(Stored data entries)
-- -- --
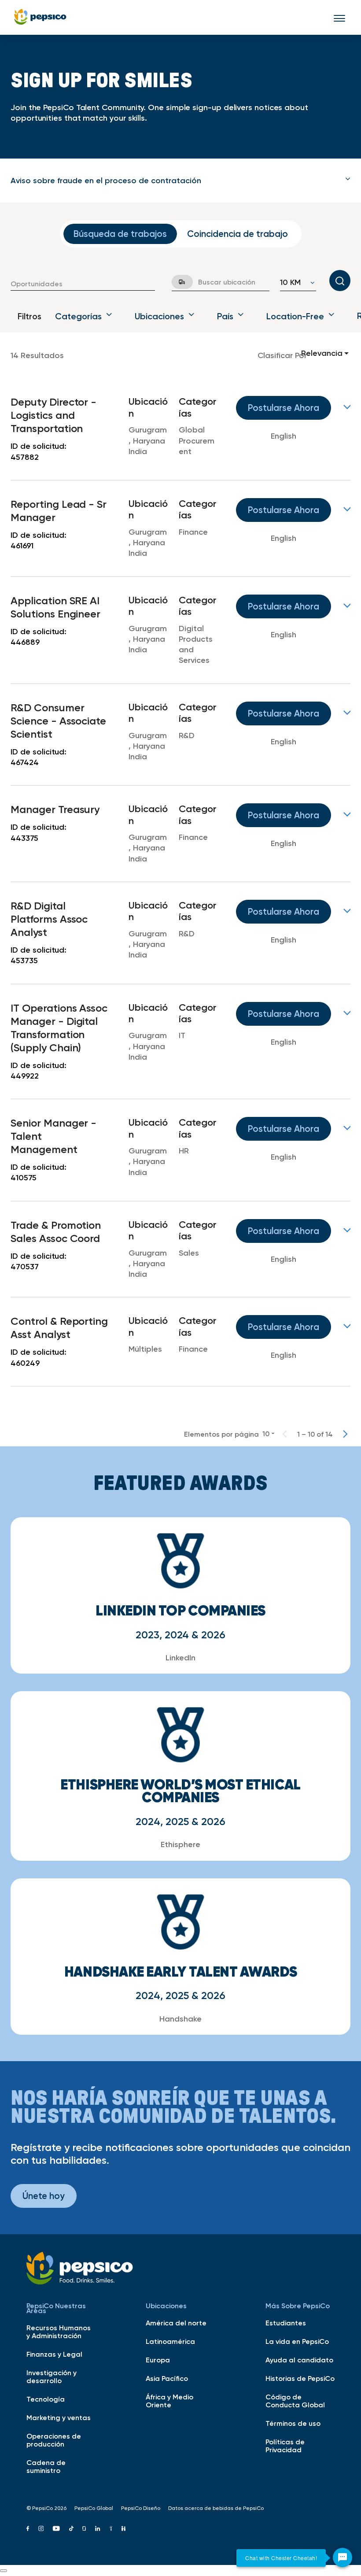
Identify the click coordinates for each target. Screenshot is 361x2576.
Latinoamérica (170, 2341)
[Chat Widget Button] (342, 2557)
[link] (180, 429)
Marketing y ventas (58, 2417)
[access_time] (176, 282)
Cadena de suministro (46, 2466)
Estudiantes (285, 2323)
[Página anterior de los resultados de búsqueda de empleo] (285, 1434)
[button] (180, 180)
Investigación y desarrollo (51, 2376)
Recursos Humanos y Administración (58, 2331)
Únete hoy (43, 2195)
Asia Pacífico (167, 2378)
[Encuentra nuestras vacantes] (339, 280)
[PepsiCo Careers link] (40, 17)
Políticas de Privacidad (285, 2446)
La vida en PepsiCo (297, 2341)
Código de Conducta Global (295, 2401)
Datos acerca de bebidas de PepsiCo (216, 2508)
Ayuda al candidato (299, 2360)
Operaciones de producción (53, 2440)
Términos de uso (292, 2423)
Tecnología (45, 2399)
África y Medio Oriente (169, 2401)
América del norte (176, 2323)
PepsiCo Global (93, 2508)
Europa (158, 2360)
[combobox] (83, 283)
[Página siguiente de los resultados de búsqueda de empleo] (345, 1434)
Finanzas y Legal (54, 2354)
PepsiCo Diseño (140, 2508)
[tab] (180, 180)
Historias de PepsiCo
-- -- --
# What to do
Look through the entries above and copy each line that has "resultados" in it.

# Output for this task
[Página anterior de los resultados de búsqueda de empleo] (285, 1434)
[Página siguiente de los resultados de búsqueda de empleo] (345, 1434)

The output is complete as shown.